------ STUDY TEXT

The current analysis focuses on the most frequent words found in the Blogs, News, and Twitter datasets, using a random sample of each. By processing the text data through various cleaning steps, such as converting text to lowercase, removing punctuation, numbers, and common stop words, we obtain a clearer view of the most prominent terms within each dataset. These terms give us insight into the nature and focus of the content typical in blogs, news articles, and social media posts. For example, blogs may exhibit a more personalized and casual language, while news datasets might emphasize factual reporting with terms related to current events. Twitter, on the other hand, being a platform designed for shorter, real-time communication, may showcase a more dynamic vocabulary driven by trending topics.

The random sampling method ensures that the computational load remains manageable while still capturing the essence of the larger datasets. For each dataset, after creating a text corpus and performing these preprocessing steps, we used frequency analysis to identify the most common words. This analysis not only highlights the most dominant terms in each dataset but also provides an initial glimpse into potential patterns and differences between the platforms in terms of language use and content.

In the next phase of the project, we plan to take this analysis further by implementing n-gram models. Unlike simple word frequency analysis, n-grams (such as bigrams and trigrams) capture sequences of words that commonly appear together. This approach will allow us to identify common phrases or combinations of terms that occur more frequently than by random chance. For instance, bigrams could reveal pairs of words frequently used together in news reports, such as “breaking news” or “government policy,” while trigrams might expose longer patterns, such as “global climate change” or “social media trends.”

Building on this n-gram analysis, we also aim to create predictive models. These models will leverage the patterns in word frequencies and sequences to predict future words or phrases based on preceding text. Predictive models could be useful for various applications, such as improving text auto-completion algorithms, developing chatbots, or enhancing natural language processing (NLP) tasks like sentiment analysis or topic modeling. By training the models on large text corpora, they can learn to recognize not only common phrases but also the context in which certain terms are likely to appear, making the models more effective for real-world language prediction tasks.

In summary, while the initial analysis has successfully identified common words in each dataset, the future work will focus on deeper linguistic structures by incorporating n-grams and developing predictive models. This will enable a more sophisticated understanding of the text and open new avenues for applying the results in NLP tasks, further extending the practical utility of the datasets.

------------

TASKS ::
1: Rewrite the paragraph of the word-frequency text that begins "Building on this n-gram analysis" as a short list that keeps its main facts.
2: Write out the part of the word-frequency text from "The random sampling" up to and including "use and content.".

------ SUPPLIED ENTRIES

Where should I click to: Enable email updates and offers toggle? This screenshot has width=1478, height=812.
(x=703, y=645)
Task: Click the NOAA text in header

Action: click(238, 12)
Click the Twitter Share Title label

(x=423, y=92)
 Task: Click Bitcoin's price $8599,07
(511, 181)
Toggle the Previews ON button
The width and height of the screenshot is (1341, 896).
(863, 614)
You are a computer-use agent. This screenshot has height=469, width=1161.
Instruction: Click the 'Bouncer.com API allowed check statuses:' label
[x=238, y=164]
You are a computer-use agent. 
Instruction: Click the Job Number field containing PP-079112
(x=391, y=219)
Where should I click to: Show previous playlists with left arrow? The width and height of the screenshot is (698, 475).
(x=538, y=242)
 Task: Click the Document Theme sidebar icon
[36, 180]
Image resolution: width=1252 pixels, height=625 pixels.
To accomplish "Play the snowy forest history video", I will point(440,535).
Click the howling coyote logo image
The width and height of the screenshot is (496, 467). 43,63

------------

ANSWERS BY ITEM NUMBER ::
1:
- Predictive models will be built on the n-gram analysis.
- They will use patterns in word frequencies and sequences to predict future words or phrases from preceding text.
- Possible applications include better text auto-completion, chatbots, and NLP tasks such as sentiment analysis or topic modeling.
- Trained on large text corpora, the models can learn common phrases and the contexts in which terms are likely to appear, which makes them more effective for real-world language prediction.

2:
The random sampling method ensures that the computational load remains manageable while still capturing the essence of the larger datasets. For each dataset, after creating a text corpus and performing these preprocessing steps, we used frequency analysis to identify the most common words. This analysis not only highlights the most dominant terms in each dataset but also provides an initial glimpse into potential patterns and differences between the platforms in terms of language use and content.